Sweeney Todd

Sweeney Todd

Man or Myth

“His voice was soft, his manner mild
He seldom laughed but he often smiled
He'd seen how civilized men behave
He never forgot and he never forgave
Not Sweeney
Not Sweeney Todd
The Demon Barber of Fleet Street...”

Maniacal, depraved, sinister? Yes! But true? The story of Sweeney Todd has been well documented over the last two centuries — the Demon Barber has gone from a madman reported in a 19th century newspaper serial to the macabre murderer in Stephen Sondheim’s masterpiece musical. Controversy, however, surrounds whether the tale of the razor-wielding psychopath is grounded in fact, or if Sweeney Todd is nothing more than a bogeyman created by the colorful imaginations of the Georgian London populace.

For many people, the story of Sweeney Todd is just that: myth and tall tales. Critics assert that there is no reliable record of the murderous barber. However, crime historian Peter Haining exhaustively researched the available evidence for 25 years and claims that he can prove the existence of Sweeney Todd in his 1993 book, Sweeney Todd: The Real Story of the Demon Barber of Fleet Street.

By Haining’s account, Sweeney Todd was born in 1748—a time when London was known to be brutally poor and excessively violent. Todd’s parents were alcoholics and one night when he was 13 years old, his parents left the house in search of gin and never returned.

Todd was turned over to the local parish, where he was taught a trade as a cutler, a person responsible for sharpening knives and razors. At age 14, Todd was found guilty of theft and sentenced to five years in Newgate Prison. It was here that he learned his skills as a barber, shaving prisoners for a small fee.

When he was released from Newgate, Sweeney Todd opened up his barber’s shop on Fleet Street. According to Haining, his first reported victim was a “young gentlemen from the country” who fell into conversation with the barber on a street corner. The two gentlemen began to argue and soon after, Todd took out a razor, slit the throat of the young man, and disappeared into the alleys of the London streets. As evidence, Haining quotes the April 14, 1785 issue of The Daily Courant, which reported the murder with terror and fascination.

It was soon after that Todd supposedly began to use the legendary trick barber’s chair. Customers unlucky enough to find themselves on the second floor of Sweeney’s dark shop met their end beneath the floorboards. Todd pulled a lever, which tipped the victims headfirst through a revolving trapdoor onto the cellar floor (there was an identical chair bolted to the other side of the trapdoor to dispel the suspicions of passers-by). He would then descend to the cellar, cut their throats, and strip them of their valuables.

Haining affirms the cannibalistic trait of the legend as well as Todd’s accomplice to the horrific murders. Her name was Margery (some say Sarah) Lovett. She was soon to become Sweeney’s lover, and her pies were soon to become famous around London. After Todd slit his victim’s throat, he would dismember their body, strip away the human meat and deliver it to Lovett’s shop through a series of underground tunnels. It was the victim’s body parts that allegedly gave Lovett’s pies the delicious taste that London loved. The remaining carcass would then be dumped in the tunnels underneath the parish church.

SET TASKS:
1. Answer these from the passage on Sweeney Todd:
(a) In what year was Todd born, according to Haining's account?
(b) How long was the prison sentence Todd received at age 14?
(c) Which newspaper issue does Haining cite as evidence of the first reported murder?
2. Carry the passage on Sweeney Todd forward from its last sentence.

GIVEN INFORMATION:
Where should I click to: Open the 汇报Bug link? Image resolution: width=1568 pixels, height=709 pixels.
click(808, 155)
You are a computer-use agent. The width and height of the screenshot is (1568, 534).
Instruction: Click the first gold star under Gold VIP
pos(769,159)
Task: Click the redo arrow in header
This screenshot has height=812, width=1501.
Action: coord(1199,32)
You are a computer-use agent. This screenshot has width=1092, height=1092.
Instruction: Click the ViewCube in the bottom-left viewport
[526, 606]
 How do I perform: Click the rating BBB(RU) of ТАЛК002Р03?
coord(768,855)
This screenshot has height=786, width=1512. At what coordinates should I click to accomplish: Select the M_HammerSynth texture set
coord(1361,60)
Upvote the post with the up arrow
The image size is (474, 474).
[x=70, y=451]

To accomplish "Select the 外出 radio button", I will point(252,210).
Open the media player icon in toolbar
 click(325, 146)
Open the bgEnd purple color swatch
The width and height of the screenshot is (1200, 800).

RESULTS FOR THE EXERCISE:
1.
(a) 1748
(b) Five years in Newgate Prison
(c) The April 14, 1785 issue of The Daily Courant

2.
The smell from the parish crypts soon became unbearable (the odor must have been repugnant to be noticed above the festering stench of Georgian London) and the police were called in to investigate. The searches led to the decaying bodies piled on top of each other, supposedly reaching the roof of the tunnel. Haining says that 160 people were thought to have been slain at the hand of Sweeney Todd.

Sweeney Todd was tried at the Old Bailey in 1801, and his trial is said to have generated feverish excitement around London. Todd stood accused of just one murder–enough to hang him, if convicted. The victim’s name was Francis Thornhill. The murder occurred while Thornhill was delivering a string of pearls when he decided to stop for a shave.

The jury deliberated for 10 minutes and Sweeney Todd was found guilty. He was hanged on January 25, 1802 in front of a crowd of 1,000 people. Margery Lovett escaped the hangman’s noose by confessing to the crimes. She then took her own life by poisoning herself while in jail.

Gruesomely thrilling accounts to be sure, but some say that Haining’s findings are completely false. Playwright Christopher Bond, whose 1973 play was the source material for Stephen Sondheim’s musical began his work by telling readers: “Sweeney Todd is pure fiction…No one has ever succeeded in finding a shred of evidence as to the existence of a Demon Barber thereabouts.”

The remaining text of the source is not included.